Submitted to: Pesticide Drift Educator's Conference
Publication Type: Proceedings
Publication Acceptance Date: May 18, 2001
Publication Date: N/A
Interpretive Summary: Airblast sprayers pose a greater risk of spray drift than most other ground-based application methods because they deliver spray horizontally and vertically towards a target area. Several factors, including weather conditions, crop canopy, and sprayer setup can significantly influence the amount of spray drift. The most significant factor in determining the risk kof spray drift is spray droplet size. Smaller droplets improve coverage and may provide better pest control but they are also more likely to be blown through, around, or above a canopy. ARS and university research has shown that some air induction nozzles can be used on conventional airblast sprayers for reducing drift without significantly reducing coverage compared to conventional disc-core nozzles. ARS research has also demonstrated that tower-type of liquid and air delivery systems significantly reduce the amount of material pushed above the top of the canopy. This presentation demonstrates how these findings can be incorporated into current production practices for reducing drift and providing treatment that is more efficacious. Also illustrated are other methods for reducing spray drift including electronic technology that detects the absence of a canopy in front of the nozzles so no spray is delivered and the potential benefits of live barriers bordering treatment areas. Using these practices, operators can optimize their pest management program while minimizing their impact on non-target areas and organisms.

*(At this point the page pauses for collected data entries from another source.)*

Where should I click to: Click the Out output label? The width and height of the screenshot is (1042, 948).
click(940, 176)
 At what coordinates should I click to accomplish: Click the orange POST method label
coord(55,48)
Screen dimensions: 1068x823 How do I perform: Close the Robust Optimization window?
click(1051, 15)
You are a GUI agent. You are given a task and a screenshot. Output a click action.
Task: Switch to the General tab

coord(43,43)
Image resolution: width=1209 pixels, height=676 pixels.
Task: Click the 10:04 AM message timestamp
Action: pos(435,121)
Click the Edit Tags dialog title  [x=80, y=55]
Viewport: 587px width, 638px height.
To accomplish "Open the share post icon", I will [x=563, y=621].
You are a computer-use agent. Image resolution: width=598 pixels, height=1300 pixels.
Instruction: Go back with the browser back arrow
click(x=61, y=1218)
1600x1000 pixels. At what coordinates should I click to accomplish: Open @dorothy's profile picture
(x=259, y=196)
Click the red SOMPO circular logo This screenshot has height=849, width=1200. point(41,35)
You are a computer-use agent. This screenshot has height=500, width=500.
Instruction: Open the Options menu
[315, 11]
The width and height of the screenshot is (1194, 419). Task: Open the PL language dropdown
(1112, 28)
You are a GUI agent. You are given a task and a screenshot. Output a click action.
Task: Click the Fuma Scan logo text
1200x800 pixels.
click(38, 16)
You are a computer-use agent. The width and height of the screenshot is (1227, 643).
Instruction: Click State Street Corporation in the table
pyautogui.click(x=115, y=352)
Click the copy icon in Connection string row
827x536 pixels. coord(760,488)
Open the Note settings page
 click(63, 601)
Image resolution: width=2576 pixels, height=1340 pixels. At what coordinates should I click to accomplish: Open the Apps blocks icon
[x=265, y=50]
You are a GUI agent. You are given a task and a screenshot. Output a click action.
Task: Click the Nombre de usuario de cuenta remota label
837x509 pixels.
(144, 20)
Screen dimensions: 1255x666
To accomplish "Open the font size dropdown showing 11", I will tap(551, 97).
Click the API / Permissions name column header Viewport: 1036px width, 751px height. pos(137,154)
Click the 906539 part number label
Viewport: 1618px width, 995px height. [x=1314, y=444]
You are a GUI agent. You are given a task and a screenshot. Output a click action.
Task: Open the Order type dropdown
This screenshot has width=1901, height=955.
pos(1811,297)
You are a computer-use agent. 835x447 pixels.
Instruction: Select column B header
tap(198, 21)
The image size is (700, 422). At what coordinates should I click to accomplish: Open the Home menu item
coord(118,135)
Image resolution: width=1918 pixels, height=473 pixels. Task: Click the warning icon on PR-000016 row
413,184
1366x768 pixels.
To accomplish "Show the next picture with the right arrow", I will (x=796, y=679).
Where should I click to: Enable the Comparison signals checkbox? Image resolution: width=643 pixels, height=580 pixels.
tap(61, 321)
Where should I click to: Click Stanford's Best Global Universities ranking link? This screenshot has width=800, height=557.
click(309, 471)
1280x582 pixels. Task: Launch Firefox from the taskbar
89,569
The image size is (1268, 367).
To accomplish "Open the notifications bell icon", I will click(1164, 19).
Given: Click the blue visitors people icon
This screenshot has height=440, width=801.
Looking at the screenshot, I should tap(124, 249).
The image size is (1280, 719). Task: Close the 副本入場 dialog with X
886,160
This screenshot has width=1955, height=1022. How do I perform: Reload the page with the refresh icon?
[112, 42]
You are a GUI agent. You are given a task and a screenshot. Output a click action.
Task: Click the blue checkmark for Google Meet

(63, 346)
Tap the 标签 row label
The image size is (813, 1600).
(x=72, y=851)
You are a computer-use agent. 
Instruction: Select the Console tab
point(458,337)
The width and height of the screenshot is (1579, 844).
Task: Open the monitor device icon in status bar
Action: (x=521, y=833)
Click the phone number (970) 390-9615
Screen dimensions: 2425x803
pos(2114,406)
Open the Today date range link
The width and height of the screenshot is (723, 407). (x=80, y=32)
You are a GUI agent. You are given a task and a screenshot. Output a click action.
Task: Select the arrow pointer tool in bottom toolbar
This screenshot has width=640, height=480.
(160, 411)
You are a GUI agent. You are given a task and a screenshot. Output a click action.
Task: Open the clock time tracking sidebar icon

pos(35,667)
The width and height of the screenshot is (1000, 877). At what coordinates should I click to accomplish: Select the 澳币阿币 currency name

Technical Abstract: Airblast sprayers pose a greater risk of drift than broadcast sprayers because they deliver spray horizontally and vertically towards a target area. Weather conditions, crop canopy and sprayer setup contribute to the risks of drift from airblast sprayers. Droplet size is the most important factor in determining the potential for drift. Smaller droplets improve coverage but are more likely to be blown through or above a canopy. ARS research has shown that the coarser droplet spectrum produced by air induction nozzles can significantly reduce off-target deposits. With proper selection, air induction nozzles also can produce leaf surface spray coverage that is similar to conventional disc-core nozzles. Tower, cross-flow and wrap-around sprayers reduce drift by directing spray horizontally, which keeps the spray closer to the ground and minimizes off-target movement. Matching the air delivery system for the desired travel speed and the target canopy characteristics will help provide enough energy to move spray droplets into the canopy and limit further downwind movement. Spray delivery can be turned off when no canopy has been detected in front of different nozzle sections through use of electronic canopy sensing technology. Limiting sprayer operation to periods when there are canopies in front of nozzles significantly reduces drift. Live barriers along the boarders of a treatment area can also reduce drift as do canopies within a treatment area but they do not necessarily eliminate the risk of drift. Most importantly, equipment operators should be aware of the limits to efficient operation of their sprayers, especially when operating near sensitive areas or when other factors increase the risk of spray drift.